Crédit photo : Li-Ning international
Longtemps sacrifié par la CBA, toujours critiqué par le peuple
Malgré son titre de double champion de monde en titre, Chen Long a parfois dû affronter les critiques en Chine, particulièrement après la Thomas Cup 2016. Notamment en cause: la défaite de son leader de simple face à Son Wan Ho, qui a rapidement entraîné l'élimination de la Chine dès les quarts de finale. Un camouflet, pour une redite du scénario qui avait déjà eu lieu deux ans plus tôt, quand l'équipe masculine chinoise s'était inclinée en demi-finale contre le Japon.
Impérial en phase de poule, Chen Long avait fait faux bond à son équipe en perdant sèchement face au finaliste des IFB 2011 et 2013 Kenichi Tago. Malgré son succès dans les tournois individuels majeurs, Chen Long n'arrive manifestement pas à reprendre le flambeau de Lin Dan et devenir le véritable leader de son équipe nationale. Il n'est donc pas perçu dans son pays comme le « patron », celui qui va porter l'équipe comme l'a fait Lin Dan pendant tant d'années. Ce statut de instable a longtemps retardé son ascension au sein de la Chinese Badminton Association (CBA), qui favorisa longtemps un Lin Dan vieillissant au détriment des autres joueurs, Chen Long inclus.
En effet, le champion olympique en titre a parfois fait les frais de ces fameuses « consignes d'équipe », comme aux mondiaux 2013 de Guanghzou, où il est contraint de laisser Lin Dan filer en demi-finale sans combattre. L'exemple des All England 2016 est encore plus frappant : en perdant au deuxième tour contre son ami Xue Song, Chen Long laisse une voie royale à Lin Dan qui bat facilement Tian Houwei en finale, ce qui lui permet de rajouter un titre à son palmarès tout en faisant le plein de points et de confiance avant Rio.

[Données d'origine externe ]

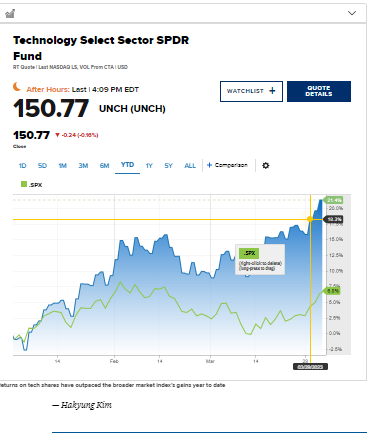The width and height of the screenshot is (367, 435).
Task: Select the YTD range tab
Action: pyautogui.click(x=127, y=165)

Mais avec la rébellion de Lin Dan, parti négocier un contrat de partenariat juteux avec Yonex, et le titre olympique acquis à Rio, les choses sont progressivement en train de changer pour Chen Long. Reste à permettre davantage au drapeau de la Chine d'être hissé plus régulièrement dans la saison sur la plus haute marche du podium.
Alors, favori pour les mondiaux ?
De par sa capacité à résister à la pression et son expérience des grands rendez-vous, Chen Long semble être taillé pour ces mondiaux de badminton 2017. Son tirage au sort n'est pas le plus favorable – il pourrait rencontrer Lee Chong Wei dès les quart de finale – mais c'est bien le %alaisien qui aura le plus à perdre dans cette confrontation.
En 2013, Lin Dan avait également dû bénéficier d'une wild card pour participer aux championnats du monde, qu'il avait remporté par la suite. Invité par la BWF, Chen Long va t-il suivre l'exemple de celui qu'il considère justement comme un modèle ? Si c'est le cas, rendez-vous est donné le 27 août pour un formidable triplé du paradoxal soliste chinois.